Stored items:
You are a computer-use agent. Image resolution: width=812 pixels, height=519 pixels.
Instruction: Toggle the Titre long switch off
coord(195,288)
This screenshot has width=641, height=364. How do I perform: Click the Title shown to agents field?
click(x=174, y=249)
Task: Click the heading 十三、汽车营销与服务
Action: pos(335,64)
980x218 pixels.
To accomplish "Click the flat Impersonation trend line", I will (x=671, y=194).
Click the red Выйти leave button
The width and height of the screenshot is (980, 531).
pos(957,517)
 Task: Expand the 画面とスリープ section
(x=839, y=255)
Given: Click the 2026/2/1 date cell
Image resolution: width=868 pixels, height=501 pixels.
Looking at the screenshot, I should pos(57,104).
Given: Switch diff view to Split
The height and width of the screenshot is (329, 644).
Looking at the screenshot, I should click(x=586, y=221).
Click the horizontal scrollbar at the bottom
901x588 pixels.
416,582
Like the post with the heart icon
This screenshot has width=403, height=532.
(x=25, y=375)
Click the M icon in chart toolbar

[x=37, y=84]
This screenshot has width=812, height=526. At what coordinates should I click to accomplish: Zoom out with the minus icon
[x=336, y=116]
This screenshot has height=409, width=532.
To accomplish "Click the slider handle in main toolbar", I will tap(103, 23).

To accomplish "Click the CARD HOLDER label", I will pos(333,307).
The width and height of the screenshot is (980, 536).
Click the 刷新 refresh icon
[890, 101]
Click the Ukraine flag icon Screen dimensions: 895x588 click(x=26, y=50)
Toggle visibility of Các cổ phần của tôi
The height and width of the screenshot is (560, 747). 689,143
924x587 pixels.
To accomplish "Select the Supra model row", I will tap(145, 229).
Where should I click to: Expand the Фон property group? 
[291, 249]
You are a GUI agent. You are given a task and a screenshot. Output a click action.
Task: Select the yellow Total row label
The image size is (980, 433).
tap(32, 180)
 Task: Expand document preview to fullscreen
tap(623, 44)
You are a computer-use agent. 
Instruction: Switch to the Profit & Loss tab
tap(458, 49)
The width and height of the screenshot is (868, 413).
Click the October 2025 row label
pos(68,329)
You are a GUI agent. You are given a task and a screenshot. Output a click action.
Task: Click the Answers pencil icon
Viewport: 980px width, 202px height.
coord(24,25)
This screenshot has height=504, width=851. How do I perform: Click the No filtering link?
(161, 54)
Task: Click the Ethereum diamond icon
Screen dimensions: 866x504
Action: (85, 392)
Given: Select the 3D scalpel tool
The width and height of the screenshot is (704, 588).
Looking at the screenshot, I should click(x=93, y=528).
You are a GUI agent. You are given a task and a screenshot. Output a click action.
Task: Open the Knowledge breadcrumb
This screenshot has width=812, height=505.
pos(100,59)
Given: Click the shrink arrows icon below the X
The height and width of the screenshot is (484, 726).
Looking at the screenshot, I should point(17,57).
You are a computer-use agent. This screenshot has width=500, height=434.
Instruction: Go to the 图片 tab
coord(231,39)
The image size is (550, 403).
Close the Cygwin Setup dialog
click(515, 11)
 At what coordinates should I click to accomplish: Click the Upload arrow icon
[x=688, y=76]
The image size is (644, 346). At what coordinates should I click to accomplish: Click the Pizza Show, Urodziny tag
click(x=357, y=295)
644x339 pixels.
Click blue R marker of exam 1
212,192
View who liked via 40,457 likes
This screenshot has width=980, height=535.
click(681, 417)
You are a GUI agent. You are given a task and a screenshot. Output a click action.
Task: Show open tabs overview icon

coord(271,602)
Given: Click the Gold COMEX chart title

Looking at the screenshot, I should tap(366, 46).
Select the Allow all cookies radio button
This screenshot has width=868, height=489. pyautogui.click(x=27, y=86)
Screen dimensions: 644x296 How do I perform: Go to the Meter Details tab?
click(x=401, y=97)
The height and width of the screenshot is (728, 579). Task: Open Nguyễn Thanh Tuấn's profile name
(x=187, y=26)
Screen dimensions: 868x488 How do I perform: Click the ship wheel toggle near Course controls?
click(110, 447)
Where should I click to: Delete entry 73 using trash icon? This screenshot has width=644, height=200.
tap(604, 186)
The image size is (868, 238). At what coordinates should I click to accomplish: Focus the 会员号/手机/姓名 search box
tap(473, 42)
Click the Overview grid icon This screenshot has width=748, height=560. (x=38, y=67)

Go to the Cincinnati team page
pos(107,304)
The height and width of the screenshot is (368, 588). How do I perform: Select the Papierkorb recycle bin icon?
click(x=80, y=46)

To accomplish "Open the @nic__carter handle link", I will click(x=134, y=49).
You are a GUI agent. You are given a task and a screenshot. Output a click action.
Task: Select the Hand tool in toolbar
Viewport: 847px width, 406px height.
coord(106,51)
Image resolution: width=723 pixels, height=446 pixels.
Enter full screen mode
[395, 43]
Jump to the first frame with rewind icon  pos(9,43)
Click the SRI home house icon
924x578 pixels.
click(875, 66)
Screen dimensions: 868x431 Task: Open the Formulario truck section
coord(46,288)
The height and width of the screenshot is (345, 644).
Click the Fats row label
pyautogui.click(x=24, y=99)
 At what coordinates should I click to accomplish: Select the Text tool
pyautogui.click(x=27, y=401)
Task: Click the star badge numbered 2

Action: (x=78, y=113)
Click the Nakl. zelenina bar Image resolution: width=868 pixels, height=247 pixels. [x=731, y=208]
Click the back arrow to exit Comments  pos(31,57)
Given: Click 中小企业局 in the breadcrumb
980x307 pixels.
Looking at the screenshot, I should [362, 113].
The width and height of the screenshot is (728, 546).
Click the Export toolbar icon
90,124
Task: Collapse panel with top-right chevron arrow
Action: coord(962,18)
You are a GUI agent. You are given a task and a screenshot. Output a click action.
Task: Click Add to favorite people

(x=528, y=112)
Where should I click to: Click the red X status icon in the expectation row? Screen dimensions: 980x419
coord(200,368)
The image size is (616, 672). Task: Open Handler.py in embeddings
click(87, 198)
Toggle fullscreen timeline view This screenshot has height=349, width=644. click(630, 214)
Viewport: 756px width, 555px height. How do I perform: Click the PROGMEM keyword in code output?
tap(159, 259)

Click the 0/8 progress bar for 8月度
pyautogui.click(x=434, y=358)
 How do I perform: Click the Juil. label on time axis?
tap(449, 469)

* Problem description
An exact copy of every line above is what this asks for.

* Result for this exercise
You are a computer-use agent. Image resolution: width=812 pixels, height=519 pixels.
Instruction: Toggle the Titre long switch off
coord(195,288)
This screenshot has width=641, height=364. How do I perform: Click the Title shown to agents field?
click(x=174, y=249)
Task: Click the heading 十三、汽车营销与服务
Action: pos(335,64)
980x218 pixels.
To accomplish "Click the flat Impersonation trend line", I will (x=671, y=194).
Click the red Выйти leave button
The width and height of the screenshot is (980, 531).
pos(957,517)
 Task: Expand the 画面とスリープ section
(x=839, y=255)
Given: Click the 2026/2/1 date cell
Image resolution: width=868 pixels, height=501 pixels.
Looking at the screenshot, I should pos(57,104).
Given: Switch diff view to Split
The height and width of the screenshot is (329, 644).
Looking at the screenshot, I should click(x=586, y=221).
Click the horizontal scrollbar at the bottom
901x588 pixels.
416,582
Like the post with the heart icon
This screenshot has width=403, height=532.
(x=25, y=375)
Click the M icon in chart toolbar

[x=37, y=84]
This screenshot has width=812, height=526. At what coordinates should I click to accomplish: Zoom out with the minus icon
[x=336, y=116]
This screenshot has height=409, width=532.
To accomplish "Click the slider handle in main toolbar", I will tap(103, 23).

To accomplish "Click the CARD HOLDER label", I will pos(333,307).
The width and height of the screenshot is (980, 536).
Click the 刷新 refresh icon
[890, 101]
Click the Ukraine flag icon Screen dimensions: 895x588 click(x=26, y=50)
Toggle visibility of Các cổ phần của tôi
The height and width of the screenshot is (560, 747). 689,143
924x587 pixels.
To accomplish "Select the Supra model row", I will tap(145, 229).
Where should I click to: Expand the Фон property group? 
[291, 249]
You are a GUI agent. You are given a task and a screenshot. Output a click action.
Task: Select the yellow Total row label
The image size is (980, 433).
tap(32, 180)
 Task: Expand document preview to fullscreen
tap(623, 44)
You are a computer-use agent. 
Instruction: Switch to the Profit & Loss tab
tap(458, 49)
The width and height of the screenshot is (868, 413).
Click the October 2025 row label
pos(68,329)
You are a GUI agent. You are given a task and a screenshot. Output a click action.
Task: Click the Answers pencil icon
Viewport: 980px width, 202px height.
coord(24,25)
This screenshot has height=504, width=851. How do I perform: Click the No filtering link?
(161, 54)
Task: Click the Ethereum diamond icon
Screen dimensions: 866x504
Action: (85, 392)
Given: Select the 3D scalpel tool
The width and height of the screenshot is (704, 588).
Looking at the screenshot, I should click(x=93, y=528).
You are a GUI agent. You are given a task and a screenshot. Output a click action.
Task: Open the Knowledge breadcrumb
This screenshot has width=812, height=505.
pos(100,59)
Given: Click the shrink arrows icon below the X
The height and width of the screenshot is (484, 726).
Looking at the screenshot, I should point(17,57).
You are a computer-use agent. This screenshot has width=500, height=434.
Instruction: Go to the 图片 tab
coord(231,39)
The image size is (550, 403).
Close the Cygwin Setup dialog
click(515, 11)
 At what coordinates should I click to accomplish: Click the Upload arrow icon
[x=688, y=76]
The image size is (644, 346). At what coordinates should I click to accomplish: Click the Pizza Show, Urodziny tag
click(x=357, y=295)
644x339 pixels.
Click blue R marker of exam 1
212,192
View who liked via 40,457 likes
This screenshot has width=980, height=535.
click(681, 417)
You are a GUI agent. You are given a task and a screenshot. Output a click action.
Task: Show open tabs overview icon

coord(271,602)
Given: Click the Gold COMEX chart title

Looking at the screenshot, I should tap(366, 46).
Select the Allow all cookies radio button
This screenshot has width=868, height=489. pyautogui.click(x=27, y=86)
Screen dimensions: 644x296 How do I perform: Go to the Meter Details tab?
click(x=401, y=97)
The height and width of the screenshot is (728, 579). Task: Open Nguyễn Thanh Tuấn's profile name
(x=187, y=26)
Screen dimensions: 868x488 How do I perform: Click the ship wheel toggle near Course controls?
click(110, 447)
Where should I click to: Delete entry 73 using trash icon? This screenshot has width=644, height=200.
tap(604, 186)
The image size is (868, 238). At what coordinates should I click to accomplish: Focus the 会员号/手机/姓名 search box
tap(473, 42)
Click the Overview grid icon This screenshot has width=748, height=560. (x=38, y=67)

Go to the Cincinnati team page
pos(107,304)
The height and width of the screenshot is (368, 588). How do I perform: Select the Papierkorb recycle bin icon?
click(x=80, y=46)

To accomplish "Open the @nic__carter handle link", I will click(x=134, y=49).
You are a GUI agent. You are given a task and a screenshot. Output a click action.
Task: Select the Hand tool in toolbar
Viewport: 847px width, 406px height.
coord(106,51)
Image resolution: width=723 pixels, height=446 pixels.
Enter full screen mode
[395, 43]
Jump to the first frame with rewind icon  pos(9,43)
Click the SRI home house icon
924x578 pixels.
click(875, 66)
Screen dimensions: 868x431 Task: Open the Formulario truck section
coord(46,288)
The height and width of the screenshot is (345, 644).
Click the Fats row label
pyautogui.click(x=24, y=99)
 At what coordinates should I click to accomplish: Select the Text tool
pyautogui.click(x=27, y=401)
Task: Click the star badge numbered 2

Action: (x=78, y=113)
Click the Nakl. zelenina bar Image resolution: width=868 pixels, height=247 pixels. [x=731, y=208]
Click the back arrow to exit Comments  pos(31,57)
Given: Click 中小企业局 in the breadcrumb
980x307 pixels.
Looking at the screenshot, I should [362, 113].
The width and height of the screenshot is (728, 546).
Click the Export toolbar icon
90,124
Task: Collapse panel with top-right chevron arrow
Action: coord(962,18)
You are a GUI agent. You are given a task and a screenshot. Output a click action.
Task: Click Add to favorite people

(x=528, y=112)
Where should I click to: Click the red X status icon in the expectation row? Screen dimensions: 980x419
coord(200,368)
The image size is (616, 672). Task: Open Handler.py in embeddings
click(87, 198)
Toggle fullscreen timeline view This screenshot has height=349, width=644. click(630, 214)
Viewport: 756px width, 555px height. How do I perform: Click the PROGMEM keyword in code output?
tap(159, 259)

Click the 0/8 progress bar for 8月度
pyautogui.click(x=434, y=358)
 How do I perform: Click the Juil. label on time axis?
tap(449, 469)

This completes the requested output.